By Chris Hogg
BBC News, Tokyo
Monks and priests across the world often wonder how to make their religious faith relevant to the younger generation.
Sharing the faith - and a beer - in a smoky Tokyo bar
In societies where life is busier than ever, where cities are swelling and families dispersed, the religious rituals of yesterday do not seem so relevant.
But in Japan, a group of Buddhist monks are trying to change that. They have secured a regular spot at a jazz bar where they seek to enlighten and entertain.
Chippie Sound Music Bar is tiny and full of smoke - not incense, though, but cigarette smoke. This is a bar after all.
There is cold beer on tap and a cool crooner on the stereo.
This is not normally where you would expect to find a trio of monks.
But Hogen Natori and his two friends believe this is as good a place as any to spread the word about Buddhism.
As they make their way to the stage they ring a small bell. The small crowd falls silent.
Then the chanting begins and strangely haunting melodies fill the space.

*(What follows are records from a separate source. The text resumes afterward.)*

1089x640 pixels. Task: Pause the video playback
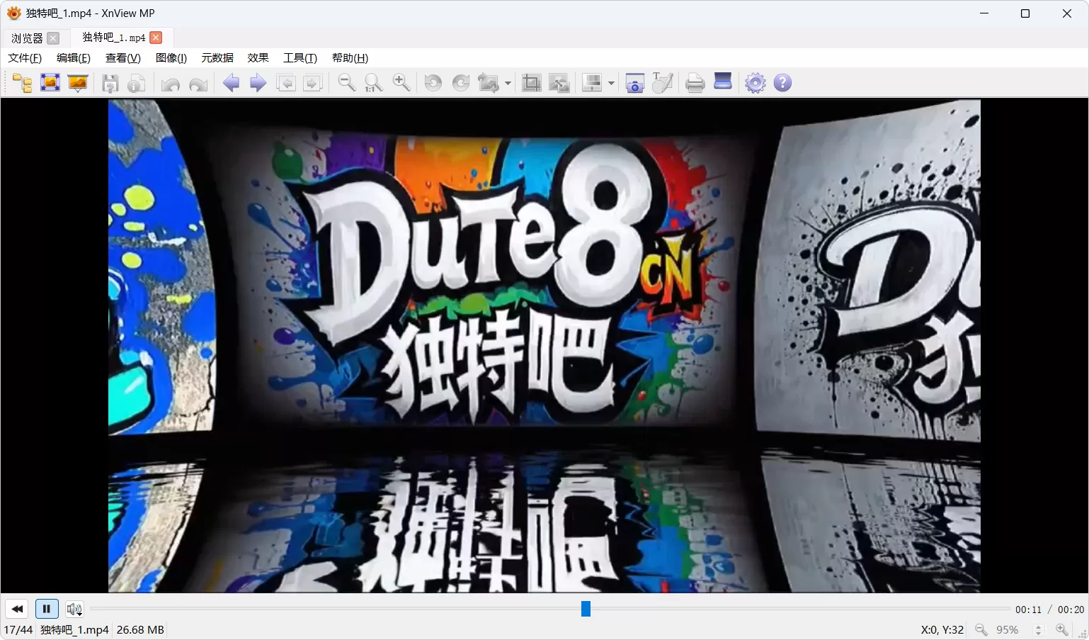point(47,609)
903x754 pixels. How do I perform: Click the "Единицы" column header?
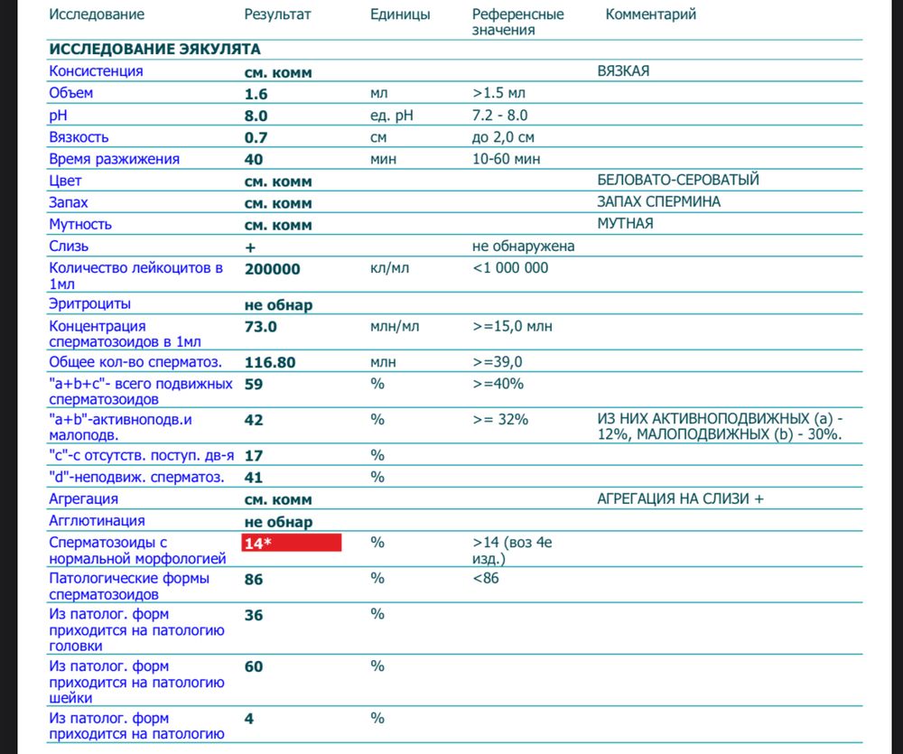(x=400, y=14)

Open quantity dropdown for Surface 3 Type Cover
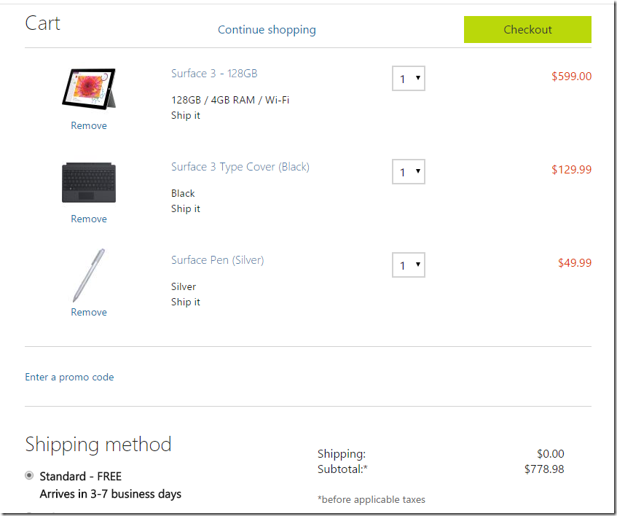[x=408, y=172]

It is Shomyo chanting, a style of Buddhist chant found only in Japan.
This is what you might call "Buddhism-lite" though. It is performance, not preaching.

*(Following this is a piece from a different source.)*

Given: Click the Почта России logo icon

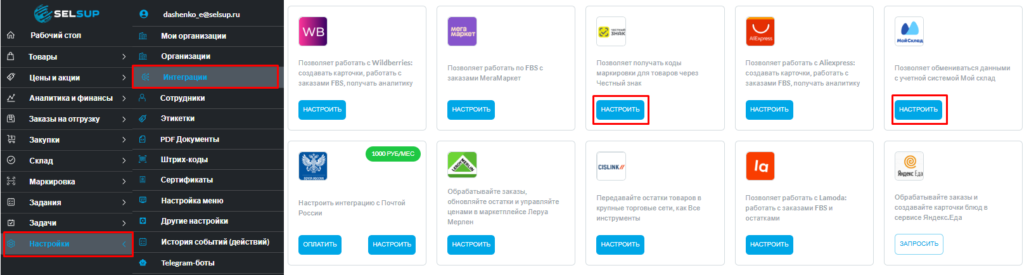Looking at the screenshot, I should (x=313, y=167).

After their first session on the stage, which lasts about 20 minutes, they sit down with the audience for a drink and a chat.
One of the monks gets a bag of balloons out of his pocket and starts sculpting balloon flowers for some of the older ladies sitting around the room.
"Many Japanese don't want to come to temple," Hogen Natori says. He is standing behind the bar where he has lit up a cigarette as he chats with the drinkers.
"They think Buddhism is very difficult, and deep and serious, but Buddhism is much more than that - exciting, funny even. I want to spread this kind of teaching."
He feels people are more receptive in a bar, when they are drinking and with friends.
He gets a warm response from the crowd.
Some are a little older than you might normally expect to find in a bar like this, but they are clearly charmed by the younger monks.
"It was wonderful," says one woman.
"It was my first time but I am really glad I came to listen to it. The chanting itself was superb and so close by. It was wonderful."
The monks have faced criticism of their decision to perform in bars
Another first-timer was similarly impressed. "It's amazing," he said. "The Shomyo sounded great. I feel really relaxed."
The monks say that their decision to perform in bars like this has upset some Buddhists. One woman told them they should not "lower themselves" in this way.
"What do you say to your critics?" I ask Hogen Natori.
"Come and join us," he replies. "We are telling people what Buddhism is, what monks are.
"When people hear our chants they look relieved," he adds. "How nice!"
Then it is time to get back on stage for the second half.
Again silence, and then again the haunting chants of a bygone age, the three shaven-headed monks in their grey robes kneeling in front of us, sharing their faith with the drinkers.